Christian Dubé

Christian Dubé dénonce le «chantage» du PQ

Le cabinet du ministre des Finances a prévenu la Coalition avenir Québec (CAQ) que leur collaboration serait limitée en raison du «salissage» à l'endroit de la première ministre et de son mari.
Le chef caquiste François Legault a promis de mettre l'intégrité à l'ordre du jour de la prochaine campagne. Son parti s'est déjà mis à la tâche en Chambre. Jeudi, la CAQ a multiplié les questions sur le fameux «deal» évoqué par l'ex-président de la FTQ, Michel Arsenault, impliquant Capital BLF, une fiducie immobilière de Claude Blanchet, mari de Pauline Marois.
Le député caquiste de Lévis, Christian Dubé, a tenu à dénoncer le «chantage» dont il se dit victime de la part du cabinet du ministre des Finances. Mardi, M. Dubé a souhaité obtenir un appui à son projet de loi sur la gouvernance du fonds de solidarité FTQ. La réponse a été que «tant qu'on n'allait pas lâcher le dossier Marois-Blanchet, ils n'allaient pas appeler notre projet de loi», a déploré M. Dubé. «Je ne crois pas que ce chantage-là est acceptable», a-t-il poursuivi.

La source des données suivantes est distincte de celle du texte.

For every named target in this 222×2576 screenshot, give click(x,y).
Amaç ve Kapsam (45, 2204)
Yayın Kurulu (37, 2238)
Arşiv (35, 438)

L'attachée de presse du ministre des Finances, Mélanie Malenfant, soutient qu'il ne s'agit ni de chantage, ni de menace. Le gouvernement a toujours voulu déposer son propre projet de loi, lequel ira plus loin que celui de M. Dubé, dit-elle. «On a dit que tant qu'il choisissait la voie du salissage, on ferait avancer nos dossiers de façon séparée», a affirmé Mme Malenfant.
À l'été 2008, la SOLIM, bras immobilier du Fonds de solidarité, a investi 3 millions $ dans BLF, qui détenait deux immeubles d'appartements. Des questions ont été soulevées quant à la nature de l'investissement, le prix payé, les pertes encaissées, les honoraires de plus de 600 000 $ touchés par M. Blanchet et le fait que le seul emploi créé a été occupé par un fils du couple Blanchet-Marois.
La porte-parole libérale en matière d'éthique, Lise Thériault, estime que le gouvernement péquiste cherche à balayer sous le tapis les questions sur BLF. «Le PQ veut tout faire pour qu'on arrête de poser des questions sur BLF, a-t-elle affirmé. Ils ne veulent pas que les Québécois sachent la vérité. C'est un cover up. Je pense vraiment qu'ils essaient d'abrier l'affaire. [...] Ça pue. Ça ne sent pas bon.»
La première ministre a toujours assuré que tout dans ce dossier a été effectué «selon les règles de l'art». Le ton a monté en chambre. Le président Jacques Chagnon a demandé à ce qu'on cesse de «mettre la conduite des députés en question».